Chapter 4 builds on the preceding analyses and analyzes milblogs and how “bloggers and their audience negotiate values and knowledge in their self-reflective discussion of the bloggers’ experience during deployment as well as their assertions of relationships and mutual responsibilities in these exchanges” (p. 178). This chapter focuses not only on deployment experiences but also on other “voluntary civic engagements” (p. 197). These activities, and recounting them on their blogs, the author argues, allows them to retain a sense of citizenship and to stay in contact with civilian communities. Here once again, comparisons with Native American traditions and references to how blogging about the described activities—as well as the activities themselves—are similar to activist discourses form an important part of the analysis, weaving in the historical, cultural, and theoretical background provided in Chapter 2.

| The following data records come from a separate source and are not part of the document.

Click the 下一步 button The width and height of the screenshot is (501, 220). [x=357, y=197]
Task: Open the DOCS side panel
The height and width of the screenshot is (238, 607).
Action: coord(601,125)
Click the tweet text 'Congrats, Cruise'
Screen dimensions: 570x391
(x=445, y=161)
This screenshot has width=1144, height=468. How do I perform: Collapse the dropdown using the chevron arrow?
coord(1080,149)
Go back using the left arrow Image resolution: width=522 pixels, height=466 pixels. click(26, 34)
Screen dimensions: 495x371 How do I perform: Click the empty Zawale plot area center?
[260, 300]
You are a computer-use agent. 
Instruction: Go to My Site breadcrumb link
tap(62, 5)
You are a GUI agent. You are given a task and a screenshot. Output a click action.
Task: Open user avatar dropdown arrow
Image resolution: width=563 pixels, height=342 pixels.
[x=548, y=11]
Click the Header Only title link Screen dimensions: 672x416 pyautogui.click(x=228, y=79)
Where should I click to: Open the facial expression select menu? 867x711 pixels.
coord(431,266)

Chapter 5 pivots from milblogs to what the author, drawing on performance studies, calls “homecoming scenarios” (p. 232), focusing on various projects that help veterans to reintegrate into their communities after their return from deployment. This focus expands not only the texts and activities analyzed by the monograph, but also includes female soldiers, who are absent from the chapters on milblogs, forestalling one of the few possible points of criticism of the monograph. In historically situating and analyzing these scenarios, the author breaks new scholarly ground that will prove fruitful for further scholarship focused on war experiences—and especially the return experience—and its cultural and societal negotiation.

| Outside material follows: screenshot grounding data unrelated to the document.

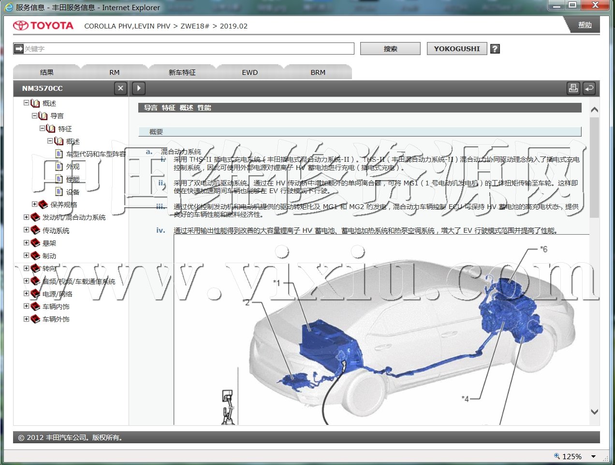Open the 帮助 help link
The width and height of the screenshot is (615, 465).
click(x=585, y=25)
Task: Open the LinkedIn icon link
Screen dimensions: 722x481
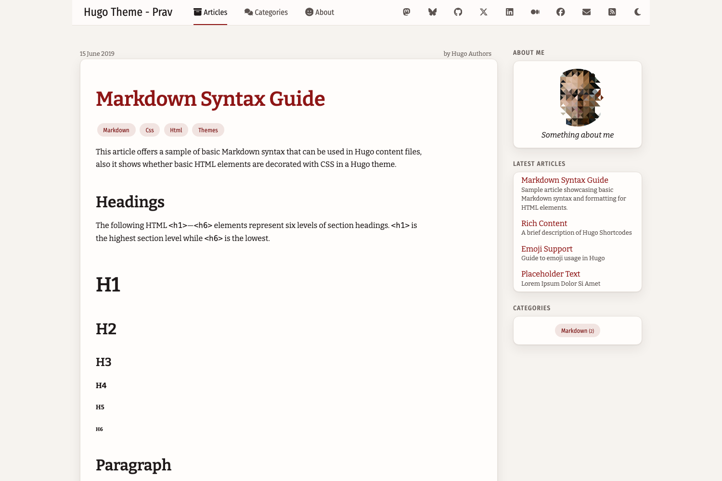Action: 509,12
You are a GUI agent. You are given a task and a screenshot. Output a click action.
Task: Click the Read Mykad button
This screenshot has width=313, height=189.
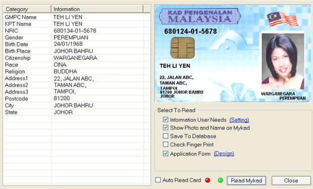247,180
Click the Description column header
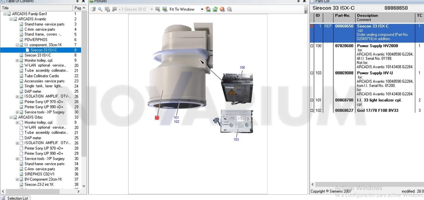The width and height of the screenshot is (424, 200). [x=367, y=15]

A particular strength of this monograph is its interdisciplinary approach to milblogs, especially the integration of new media theories and ritual studies and the use of Native American war traditions as an analytical lens. Rather than treating milblogs as diaries or similar autobiographical texts that happen to be published in a new medium, this book takes the possibilities and challenges of Web 2.0 into account. In doing so, it highlights in particular the exchanges between bloggers and their audiences, how these exchanges transform blogging and homecoming scenarios into rituals, and how they help to establish and maintain a sense of community between deployed soldiers and (civilian) audiences. Furthermore, the focus on homecoming scenarios in the final chapter opens up new fields of inquiry that will prove increasingly important in today’s mediatized and networked world. Its innovative, interdisciplinary approach and its insightful readings, especially its concepts of ceremonial storytelling and homecoming scenarios, make this monograph essential reading for scholars interested in the depiction and negotiation of war experiences in contemporary U.S.-American culture.